Дальше читал невнимательно, а потом бросил.
Отклик на статью : Григорий Канович. Облако под названием Литва.

Ув. Марк, Мнение это – не моё. Но оно довольно точно передаёт мои ощущения при чтении этого автора: надуманность, вторичность, местечковость /не провинциализм; понятия внятно отличаются: провинциалы Шукшин, Рубцов.../.
Примерно то же - стихи Ларисы Миллер /если Вы имеете в виду этого автора: не названо имя/.

Как видите, я не выступаю с неспровоцированной критикой, с умничаниями, на которые горазды здесь многие "гости". Всячески стараюсь избегать вмешательства в любую пустую болтовню, заполняющую не «процентов 30-40 всех постингов», но все 90. Это легко проверить: сравнить, скажем, мои входы и – Матроскина, Тененбаума, некоторых прочих.

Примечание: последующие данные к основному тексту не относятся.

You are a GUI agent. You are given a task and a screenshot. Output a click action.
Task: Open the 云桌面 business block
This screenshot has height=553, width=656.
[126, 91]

И ещё. Есть здесь неприкасаемые авторы, т.с. священные коровы, которых без существеннейшего повода я вообще никогда не касаюсь. Причины понятны. Упомянутые Вами Канович и Л. Миллер, в частности, принадлежат к таковым.

Я ценю гостевую и сам сайт по самой простой причине: здесь порой обсуждаются интересующие меня темы, по которым я и высказываюсь.

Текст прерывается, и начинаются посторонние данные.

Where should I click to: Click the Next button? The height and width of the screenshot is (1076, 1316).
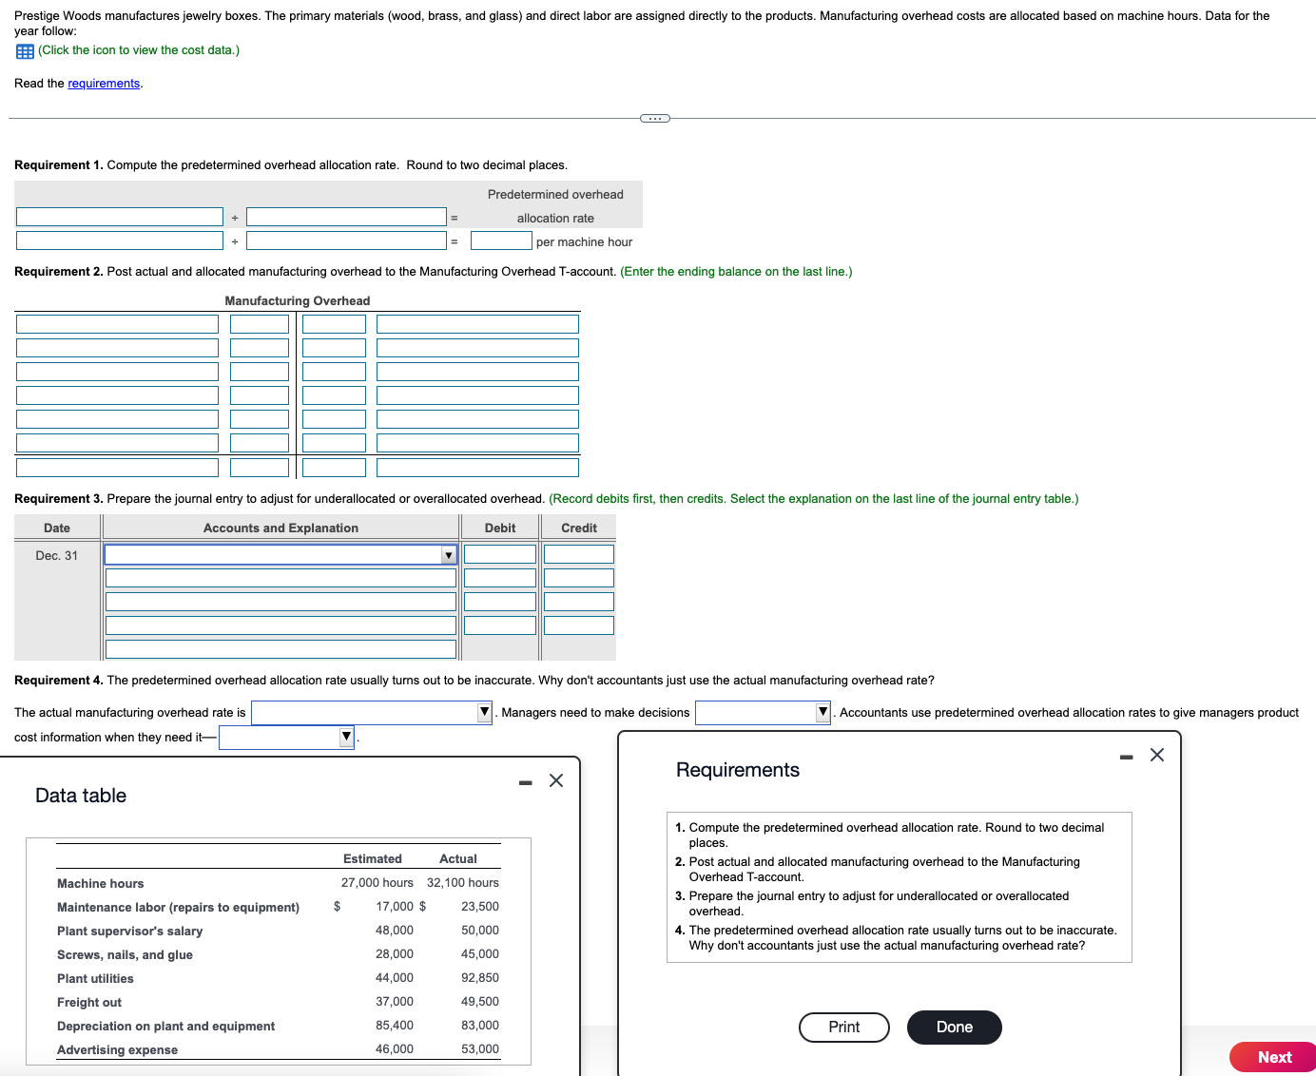click(1272, 1056)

О "комментариях к Торе" не стоит и говорить. А вот рассуждения Э. Рабиновича на эту тему были мне крайне интересны - потому что повторили то, что сказано в моей работе "ОТКРОВЕНИЕ ТОРЫ", опубликованной двенадцатью годами ранее. Как не заинтересоваться!..

Ontario14
- at 2009-07-08 17:14:57 EDT
Частное мнение
- Wednesday, July 08, 2009 at 16:46:49 (EDT)
Дочитал вот до этой фразы в начале рассказа:
"– Троих мужиков родила, и что толку? – чуть ли не со слезами на глазах спрашивала старуха..."
Мужиков?? Еврейка из местечка не могла так сказать о своих детях. Это могла сказать современная женщина, которая свободно говорит по-русски, плохо знает идиш и живёт отнюдь не в местечке. В местечке "мужик" - это прежде всего шикер и уж никак не еврей.

************
????
Еврейка из местечка не могла сказать еще "Троих", "родила", "и", "что", "толку"...

Б.Тененбаум
- at 2009-07-08 16:59:12 EDT
Это - первая вещь Кановича, которую я прочитал. Сильнейшая проза.
Юлий Герцман
- at 2009-07-08 16:56:22 EDT
Замечательная проза. Я как открыл для себя Кановича в семидесятых годах, так до сих пор не могу оторваться.
Частное мнение
- at 2009-07-08 16:46:48 EDT
Дочитал вот до этой фразы в начале рассказа:
"– Троих мужиков родила, и что толку? – чуть ли не со слезами на глазах спрашивала старуха..."
Мужиков?? Еврейка из местечка не могла так сказать о своих детях. Это могла сказать современная женщина, которая свободно говорит по-русски, плохо знает идиш и живёт отнюдь не в местечке. В местечке "мужик" - это прежде всего шикер и уж никак не еврей.
Дальше читал невнимательно, а потом бросил.

Ontario14
- at 2009-07-08 15:22:31 EDT
Выдающийся писатель. Дай Бог ему здоровья и долгих лет до 120.
A.SHTILMAN
New York, NY, USA - at 2009-07-06 21:52:05 EDT
Всё, что мне удалось прочитать здесь, в "Заметках" - поразительная проза Григория Кановича! Исключительное литературное мастерство, но оно как-то незаметно, как техника у Айзика Стерна. Потрясающе поэтично,реалистично и,потому, страшно...
Спасибо автору за каждую его удивительную вещь. Ещё и потому, что в наше особое время с обратными знаками - присутствие Его в литературном творчестве кажется таким важным для душ людей, ещё во что-то верящих. Спасибо. Дай вам Б-г здоровья и сил в создании новых произведений.

Б.Тененбаум
- at 2009-07-06 17:16:52 EDT
Замечательно сильная проза. Большой мастер.